> Extracted information:
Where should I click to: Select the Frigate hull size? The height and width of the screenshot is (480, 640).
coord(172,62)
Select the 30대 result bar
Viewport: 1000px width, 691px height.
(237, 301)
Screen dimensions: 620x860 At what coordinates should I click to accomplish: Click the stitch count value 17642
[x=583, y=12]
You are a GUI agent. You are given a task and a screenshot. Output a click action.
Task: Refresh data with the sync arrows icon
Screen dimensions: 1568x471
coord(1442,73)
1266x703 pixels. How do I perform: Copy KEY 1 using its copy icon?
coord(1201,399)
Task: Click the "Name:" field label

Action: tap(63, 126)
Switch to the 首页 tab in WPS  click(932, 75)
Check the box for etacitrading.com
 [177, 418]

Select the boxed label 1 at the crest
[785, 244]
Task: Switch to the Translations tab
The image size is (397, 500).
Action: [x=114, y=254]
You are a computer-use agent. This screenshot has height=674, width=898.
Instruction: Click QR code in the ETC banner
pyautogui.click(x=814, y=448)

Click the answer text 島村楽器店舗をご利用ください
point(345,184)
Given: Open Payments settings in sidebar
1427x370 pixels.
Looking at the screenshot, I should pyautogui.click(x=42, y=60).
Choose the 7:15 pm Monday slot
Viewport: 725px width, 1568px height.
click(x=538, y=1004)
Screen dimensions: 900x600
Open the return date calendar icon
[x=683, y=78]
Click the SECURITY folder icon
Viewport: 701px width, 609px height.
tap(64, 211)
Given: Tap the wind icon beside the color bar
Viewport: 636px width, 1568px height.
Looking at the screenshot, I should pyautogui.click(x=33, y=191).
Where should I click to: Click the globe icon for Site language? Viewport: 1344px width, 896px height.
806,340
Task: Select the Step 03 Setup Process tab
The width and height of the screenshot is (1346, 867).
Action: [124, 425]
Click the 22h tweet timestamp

> Task statement:
Of all the entries above, repeat only the lines from the line that has "1266x703 pixels. How" to the line that has "Given: Open Payments settings in sidebar", both lines included, exactly.

> Result for this task:
1266x703 pixels. How do I perform: Copy KEY 1 using its copy icon?
coord(1201,399)
Task: Click the "Name:" field label

Action: tap(63, 126)
Switch to the 首页 tab in WPS  click(932, 75)
Check the box for etacitrading.com
 [177, 418]

Select the boxed label 1 at the crest
[785, 244]
Task: Switch to the Translations tab
The image size is (397, 500).
Action: [x=114, y=254]
You are a computer-use agent. This screenshot has height=674, width=898.
Instruction: Click QR code in the ETC banner
pyautogui.click(x=814, y=448)

Click the answer text 島村楽器店舗をご利用ください
point(345,184)
Given: Open Payments settings in sidebar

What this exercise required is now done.